Figure 5. UPFL1 cell lines are sensitive to FGFR inhibition with erdafitinib.

(A) Representative bright-field and GFP images of an epithelial island surrounded by GFP-expressing irradiated fibroblasts. (B) PCR demonstrating evidence of LoxP recombination of the LSL-FGFR3 S249C allele in UPFL1 and UPFL3 cell lines, while liver tissue shows only the targeted allele. (C) IC₅₀ curves were generated in biologic triplicate for UPFL1 and UPFL3 cells’ response to erdafitinib. UPPL1541 cells serve as a control for non–FGFR3-mutated murine bladder cancer cell line. (D) Immunoblots with the indicated antibodies in whole-cell extracts of UPFL1 cells treated with erdafitinib for the indicated dose and time.

Figure 6. FGFR inhibition enhances the effect of PD-1 blockade.

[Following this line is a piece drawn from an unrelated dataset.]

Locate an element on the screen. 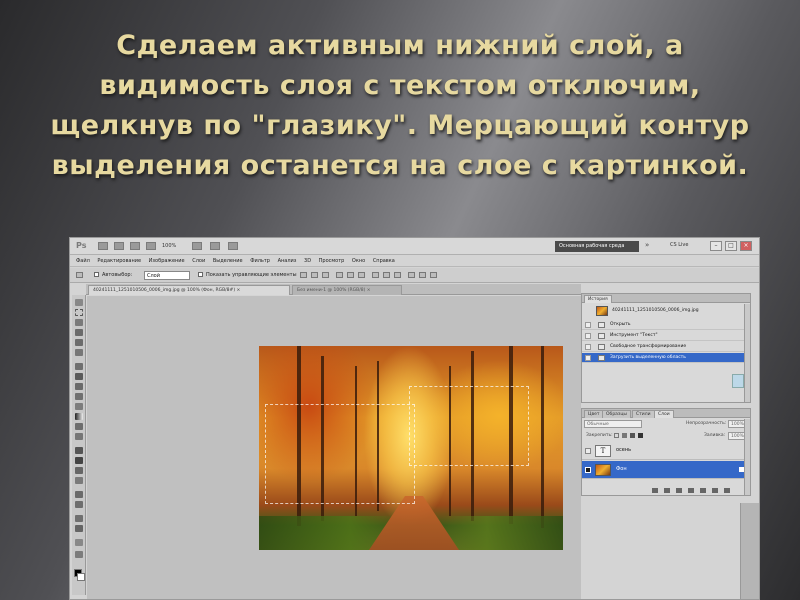 The height and width of the screenshot is (600, 800). swap-colors-icon is located at coordinates (79, 554).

(A) Tumor growth curves of UPFL1 subcutaneous syngeneic tumors treated with the indicated treatments when tumor reached 150 to 300 mm³ in volume. Significance testing was performed by 1-way ANOVA with post hoc Tukey’s HSD. *P < 0.05, **P < 0.001. (B) FFPE tumors were sectioned and dual stained for CD8 and with Masson’s trichrome. Immune phenotyping was performed and the phenotype/CD8 intensity call was plotted as the proportion of each treatment group. Flow cytometry was performed on UPFL1 syngeneic tumors following 1 week of treatment. CTRL, control. (C) Box-and-whisker plots of percentage of cells in each treatment group of CD45⁺, CD3⁺, and CD8⁺ cytotoxic T cells after 1 week of treatment. (D) Box-and-whisker plot of percentage of cells in each treatment group of CD4⁺ cytotoxic T cells and CTLA-4⁺ cells after 1 week of treatment. (E) Cell types were assigned to scRNA-seq data from either control or erdafitinib-treated UPFL GEMM tumors using SingleR. The frequency of each immune cell type was plotted as a proportion of all immune cells. The inset percentage represents the percentage of T cells as a proportion of the total immune population. (F) The T cell subset of cells were plotted by the scRNA expression values for Icos, a marker of active/proliferative Tregs. (G) FoxP3⁺GFP⁺ cells were isolated from murine spleens and cocultured in the presence or absence of APCs and increasing doses of erdafitinib (n = 3 for each group). (H) Bulk RNA-seq data (GSE135390) from flow-sorted T cells (naive, Th, and Treg) were plotted for FOXP3, FGFR1, FGFR2, and FGFR4. Plots show the IQR and midline at the median. Error bars represent Q1/Q3 ± (1.5 × IQR). Two-sided t tests followed by Bonferroni’s correction to account for multiple comparisons were preformed, with the P values shown above the given comparison.